SOURCE DATA →
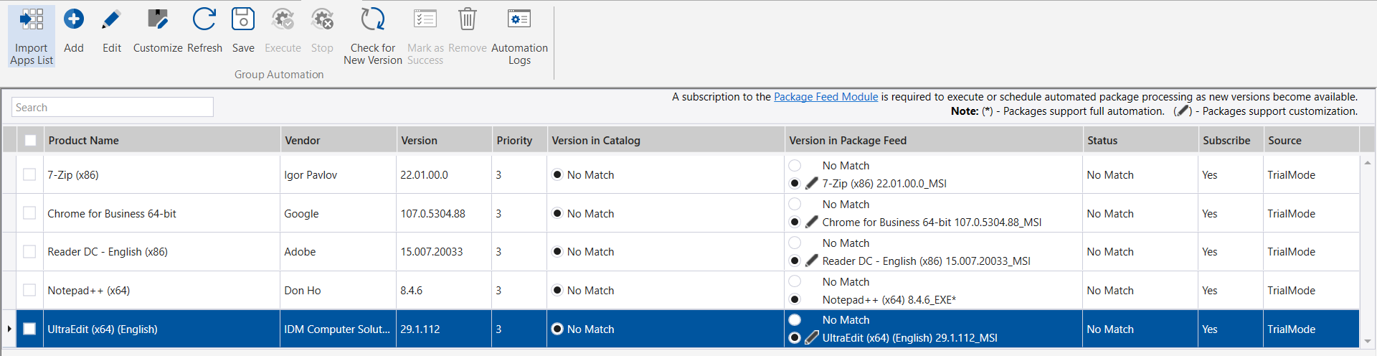Expand the UltraEdit row indicator arrow
The width and height of the screenshot is (1377, 356).
click(x=9, y=329)
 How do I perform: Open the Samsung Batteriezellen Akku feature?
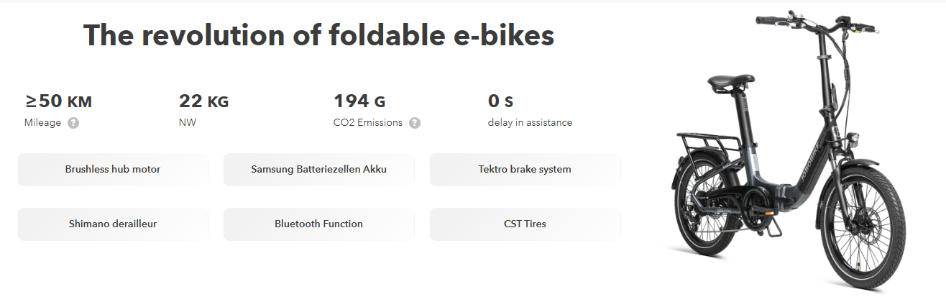coord(318,170)
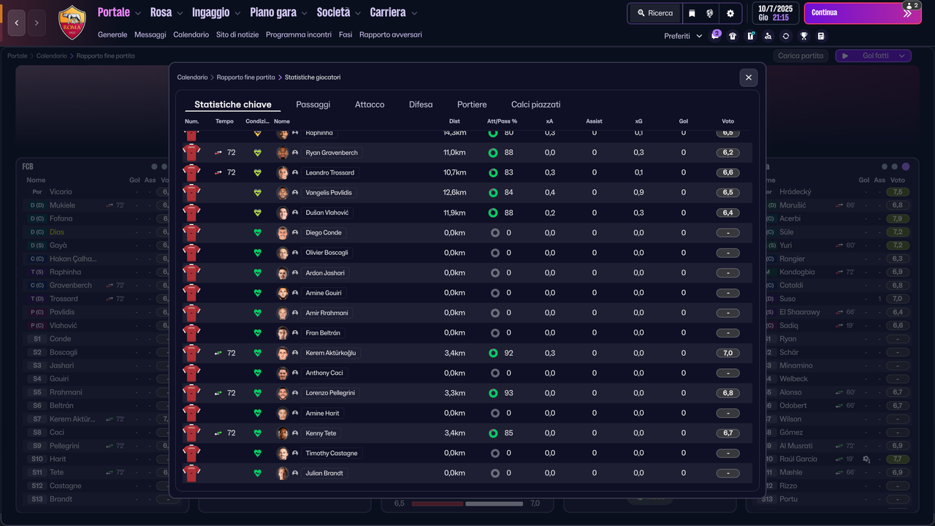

EXERCISE PROMPT → Reproduce every line of the records above verbatim, omitting the pictures.

ANSWER TO THE TASK →
Expand the UltraEdit row indicator arrow
The width and height of the screenshot is (1377, 356).
click(x=9, y=329)
 How do I perform: Open the Samsung Batteriezellen Akku feature?
coord(318,170)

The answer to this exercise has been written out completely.